:: Exercise text ::
++++++
A petition was submitted to the state Department of Health April 3 requesting St. Michael Medical Center in Silverdale not be allowed an extension to complete its 74-bed second patient tower.
The tower is part of an expansion planned since an issuance of a Certificate of Need from the DOH in 2017, which called for the relocation of 242 licensed acute care beds from the then-existing Bremerton branch of Harrison Medical Center to the Silverdale branch. A total of 336 beds would be located at the Silverdale campus following the two phases of completion.
Additionally, the document specifies that if Phase 2 is not completed within five years after the completion of Phase 1, then “any remaining bed authorization not meeting licensing requirements shall be forfeited.” Phase 1 was completed in 2020.
Originally expected to completed in January 2023, documents say, the last update on the tower was issued last May.
++++++
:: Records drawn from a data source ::
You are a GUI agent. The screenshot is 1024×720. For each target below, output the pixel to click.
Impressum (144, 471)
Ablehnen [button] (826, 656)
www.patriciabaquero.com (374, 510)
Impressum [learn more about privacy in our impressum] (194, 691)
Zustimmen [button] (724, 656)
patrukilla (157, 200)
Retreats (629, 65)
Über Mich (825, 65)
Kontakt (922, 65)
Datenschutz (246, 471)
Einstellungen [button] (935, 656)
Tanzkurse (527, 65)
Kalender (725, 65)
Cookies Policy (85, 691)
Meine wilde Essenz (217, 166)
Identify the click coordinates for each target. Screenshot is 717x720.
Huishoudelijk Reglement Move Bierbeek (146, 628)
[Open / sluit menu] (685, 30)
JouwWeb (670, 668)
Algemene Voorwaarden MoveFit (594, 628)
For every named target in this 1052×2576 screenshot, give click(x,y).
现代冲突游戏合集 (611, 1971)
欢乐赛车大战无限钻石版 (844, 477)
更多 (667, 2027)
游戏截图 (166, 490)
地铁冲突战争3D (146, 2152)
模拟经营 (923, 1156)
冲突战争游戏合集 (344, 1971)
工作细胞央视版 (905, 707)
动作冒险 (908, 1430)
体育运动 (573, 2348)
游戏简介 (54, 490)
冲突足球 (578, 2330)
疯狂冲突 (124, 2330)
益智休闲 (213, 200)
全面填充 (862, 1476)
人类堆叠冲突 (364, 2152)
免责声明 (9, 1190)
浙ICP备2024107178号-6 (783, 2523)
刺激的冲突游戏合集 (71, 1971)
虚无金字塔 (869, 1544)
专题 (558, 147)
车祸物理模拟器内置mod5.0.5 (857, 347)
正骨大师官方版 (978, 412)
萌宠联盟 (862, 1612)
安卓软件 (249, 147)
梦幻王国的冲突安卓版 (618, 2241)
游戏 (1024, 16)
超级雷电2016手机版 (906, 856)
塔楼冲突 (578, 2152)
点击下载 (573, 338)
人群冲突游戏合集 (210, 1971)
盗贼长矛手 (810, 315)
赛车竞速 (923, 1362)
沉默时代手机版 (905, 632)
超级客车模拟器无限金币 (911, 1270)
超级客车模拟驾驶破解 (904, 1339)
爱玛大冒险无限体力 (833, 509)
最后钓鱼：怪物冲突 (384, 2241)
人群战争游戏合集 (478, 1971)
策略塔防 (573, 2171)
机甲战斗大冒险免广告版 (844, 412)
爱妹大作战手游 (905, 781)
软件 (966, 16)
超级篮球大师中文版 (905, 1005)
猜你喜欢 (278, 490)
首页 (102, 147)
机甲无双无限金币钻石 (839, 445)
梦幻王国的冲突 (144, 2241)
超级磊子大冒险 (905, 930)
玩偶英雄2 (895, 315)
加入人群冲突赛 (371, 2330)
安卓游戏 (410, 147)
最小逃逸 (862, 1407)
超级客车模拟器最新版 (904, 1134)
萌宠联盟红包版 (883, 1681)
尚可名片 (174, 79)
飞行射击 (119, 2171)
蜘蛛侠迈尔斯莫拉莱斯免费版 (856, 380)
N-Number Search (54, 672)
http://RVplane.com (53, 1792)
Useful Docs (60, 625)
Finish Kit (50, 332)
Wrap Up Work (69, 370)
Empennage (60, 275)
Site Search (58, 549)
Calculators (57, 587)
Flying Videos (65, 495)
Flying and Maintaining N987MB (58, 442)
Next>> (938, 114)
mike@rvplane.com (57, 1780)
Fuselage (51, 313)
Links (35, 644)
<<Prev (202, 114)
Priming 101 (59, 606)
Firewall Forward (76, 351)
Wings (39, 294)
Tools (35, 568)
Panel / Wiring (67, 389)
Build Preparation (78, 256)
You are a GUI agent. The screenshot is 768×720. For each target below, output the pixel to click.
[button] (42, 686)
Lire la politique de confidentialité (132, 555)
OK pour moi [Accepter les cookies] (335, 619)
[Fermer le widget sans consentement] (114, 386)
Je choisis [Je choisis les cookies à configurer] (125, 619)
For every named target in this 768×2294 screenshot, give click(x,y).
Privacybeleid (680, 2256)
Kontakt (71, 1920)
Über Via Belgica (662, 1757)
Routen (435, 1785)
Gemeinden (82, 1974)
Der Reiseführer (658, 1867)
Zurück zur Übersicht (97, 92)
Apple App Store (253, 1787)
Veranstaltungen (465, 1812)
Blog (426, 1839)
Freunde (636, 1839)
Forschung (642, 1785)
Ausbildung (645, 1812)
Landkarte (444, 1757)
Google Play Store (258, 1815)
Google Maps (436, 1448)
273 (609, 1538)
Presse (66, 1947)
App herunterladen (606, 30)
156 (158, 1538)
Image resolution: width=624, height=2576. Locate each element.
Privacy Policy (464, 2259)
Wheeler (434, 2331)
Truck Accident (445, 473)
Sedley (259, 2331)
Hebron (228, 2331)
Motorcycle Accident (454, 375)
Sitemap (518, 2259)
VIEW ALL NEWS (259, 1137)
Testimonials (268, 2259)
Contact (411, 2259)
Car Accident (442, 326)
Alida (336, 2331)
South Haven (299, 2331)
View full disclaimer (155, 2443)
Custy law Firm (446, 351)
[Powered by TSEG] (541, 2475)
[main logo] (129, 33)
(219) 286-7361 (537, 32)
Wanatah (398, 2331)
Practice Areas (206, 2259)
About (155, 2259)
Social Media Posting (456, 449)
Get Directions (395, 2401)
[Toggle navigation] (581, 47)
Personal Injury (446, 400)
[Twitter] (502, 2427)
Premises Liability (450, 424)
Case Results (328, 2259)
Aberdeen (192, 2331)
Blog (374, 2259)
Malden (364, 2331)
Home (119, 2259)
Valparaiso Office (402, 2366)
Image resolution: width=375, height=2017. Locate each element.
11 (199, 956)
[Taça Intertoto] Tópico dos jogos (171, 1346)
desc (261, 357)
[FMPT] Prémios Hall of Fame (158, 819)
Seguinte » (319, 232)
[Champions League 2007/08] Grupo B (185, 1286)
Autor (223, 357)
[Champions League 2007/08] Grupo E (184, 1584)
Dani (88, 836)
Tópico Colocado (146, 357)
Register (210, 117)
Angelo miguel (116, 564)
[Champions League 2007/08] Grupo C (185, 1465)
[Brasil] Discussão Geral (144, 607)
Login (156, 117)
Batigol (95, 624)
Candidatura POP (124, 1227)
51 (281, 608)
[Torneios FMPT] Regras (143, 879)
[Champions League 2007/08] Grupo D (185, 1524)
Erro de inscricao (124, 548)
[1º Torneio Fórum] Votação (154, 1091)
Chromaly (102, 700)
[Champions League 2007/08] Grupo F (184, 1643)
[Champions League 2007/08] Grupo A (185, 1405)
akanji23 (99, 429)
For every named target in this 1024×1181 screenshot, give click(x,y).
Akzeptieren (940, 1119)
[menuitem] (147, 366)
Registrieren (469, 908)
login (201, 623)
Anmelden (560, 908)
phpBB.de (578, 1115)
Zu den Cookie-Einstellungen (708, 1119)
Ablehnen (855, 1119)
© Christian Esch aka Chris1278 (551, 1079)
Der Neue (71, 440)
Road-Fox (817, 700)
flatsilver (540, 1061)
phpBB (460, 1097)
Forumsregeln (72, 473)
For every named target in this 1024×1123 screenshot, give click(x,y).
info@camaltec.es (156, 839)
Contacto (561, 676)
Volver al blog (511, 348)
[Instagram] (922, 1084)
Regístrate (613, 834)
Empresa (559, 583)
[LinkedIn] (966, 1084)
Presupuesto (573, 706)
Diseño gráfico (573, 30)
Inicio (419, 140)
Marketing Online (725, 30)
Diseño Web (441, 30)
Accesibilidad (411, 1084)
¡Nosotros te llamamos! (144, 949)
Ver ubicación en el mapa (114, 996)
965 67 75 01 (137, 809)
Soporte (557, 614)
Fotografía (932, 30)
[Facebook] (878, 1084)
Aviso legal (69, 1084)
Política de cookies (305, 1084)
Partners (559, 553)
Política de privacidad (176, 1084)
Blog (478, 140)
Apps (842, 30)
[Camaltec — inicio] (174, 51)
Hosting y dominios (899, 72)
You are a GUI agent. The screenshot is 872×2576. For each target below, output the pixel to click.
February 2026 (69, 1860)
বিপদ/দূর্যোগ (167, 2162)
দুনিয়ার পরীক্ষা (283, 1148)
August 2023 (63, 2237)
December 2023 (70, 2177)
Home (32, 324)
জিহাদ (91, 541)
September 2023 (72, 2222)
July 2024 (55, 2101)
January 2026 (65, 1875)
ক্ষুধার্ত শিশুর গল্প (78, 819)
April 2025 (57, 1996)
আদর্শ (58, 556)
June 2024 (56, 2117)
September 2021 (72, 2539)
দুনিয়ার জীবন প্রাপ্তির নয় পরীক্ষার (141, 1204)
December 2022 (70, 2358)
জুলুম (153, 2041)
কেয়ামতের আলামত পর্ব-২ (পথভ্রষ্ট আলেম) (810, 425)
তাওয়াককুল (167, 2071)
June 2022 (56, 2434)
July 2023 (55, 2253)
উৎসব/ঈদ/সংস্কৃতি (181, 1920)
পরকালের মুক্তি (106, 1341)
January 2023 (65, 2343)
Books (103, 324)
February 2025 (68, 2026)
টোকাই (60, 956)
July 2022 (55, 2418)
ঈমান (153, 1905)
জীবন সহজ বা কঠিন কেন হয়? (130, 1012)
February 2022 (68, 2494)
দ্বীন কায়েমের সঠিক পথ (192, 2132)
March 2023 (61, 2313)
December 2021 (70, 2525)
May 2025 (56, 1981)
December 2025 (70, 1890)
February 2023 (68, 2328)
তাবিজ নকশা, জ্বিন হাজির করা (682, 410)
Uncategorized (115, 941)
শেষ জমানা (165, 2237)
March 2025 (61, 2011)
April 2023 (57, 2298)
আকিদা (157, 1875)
++++++
:: Problem 1 ::
Transcribe part of the article on the St. Michael Medical Center tower. Begin at the words "A petition was" and stop after "second patient tower.".
:: Problem 2 ::
Answer these questions using the article on the St. Michael Medical Center tower.
(a) How many beds is the second patient tower planned to hold?
(b) How many licensed acute care beds were to be relocated from the Bremerton branch of Harrison Medical Center?
(c) In what year was Phase 1 completed?
:: Problem 3 ::
Continue the article on the St. Michael Medical Center tower, starting after its last sentence.

:: Exercise output 1 ::
A petition was submitted to the state Department of Health April 3 requesting St. Michael Medical Center in Silverdale not be allowed an extension to complete its 74-bed second patient tower.

:: Exercise output 2 ::
(a) 74 beds
(b) 242 beds
(c) 2020

:: Exercise output 3 ::
It’s a delay that Susan Young and Save Secular Healthcare WA, a grassroots group that dedicates itself to the pursuit of “affordable, comprehensive and equitable healthcare for all Washingtonians,” said is unacceptable, and the hospital should be held responsible.
Young said her group is asking that the medical center not be allowed to add the 74 beds because there is no place to put them and no way for a second tower to be built by the December 2025 deadline.
The organization filed an official complaint to the DOH March 3. It also has 93 signatures on a petition calling for the Certificate of Need be suspended and revoked. The petition also calls out the hospital for failing to meet charity care obligations and publishing false information on capital spending concerning the project.
Young said a denied extension could open the door to better care in Kitsap. “Our ultimate goal is to open the possibility that another healthcare provider might be able to apply at some point to build a small community hospital in Kitsap County,” she said.
She added her group is worried. “There is concern that rather than hold SMMC accountable, the DOH will quietly grant an extension to SMMC,” she said, “effectively enabling them to retain their monopoly on hospital beds in the county.”